The present project aims to develop a new and scientifically evaluated digital assessment tool that measures cognitive abilities associated with the development of mathematical abilities. In the Digital Numeracy Assessment (DNA), multiple cognitive task will be implemented to cover a broad range of math-related competencies and numerical skills. As such, it can be considered as a multi-factorial measurement that captures different cognitive facets associated with the development of mathematical abilities. The main components are domain-general cognitive abilities (factors that are important for a broad range of academic abilities; e.g., working memory) as well as domain-specific cognitive abilities (factors that are especially important for the domain of mathematics; e.g., knowledge about numerical magnitudes and numerical symbols).

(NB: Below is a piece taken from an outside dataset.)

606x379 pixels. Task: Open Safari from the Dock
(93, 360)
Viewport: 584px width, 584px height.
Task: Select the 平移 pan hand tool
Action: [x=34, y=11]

The development of this tool is structured into four project phases. In the first phase, we will select, develop and implement cognitive tasks known to capture relevant facets of mathematical development. In the next phase, we will test the tool in a small sample of pre- and elementary school children (the target group of the application). Information gained from this pilot-study will help us to further refine the content as well as the technical implementation of the tool. In the final phase, we will investigate psychometric criteria (e.g., reliability, validity) in a representative sample to ensure high test quality standards. Ultimately, the application will be freely available for cell phones, tablets, different computer platforms (e.g., Android and Macintosh) and languages across the EU. With the development of the DNA we support educational institutions to monitor the development of individual ability profiles and to capture specific sets of strengths (potential protective factors) and weaknesses of student’s mathematical abilities.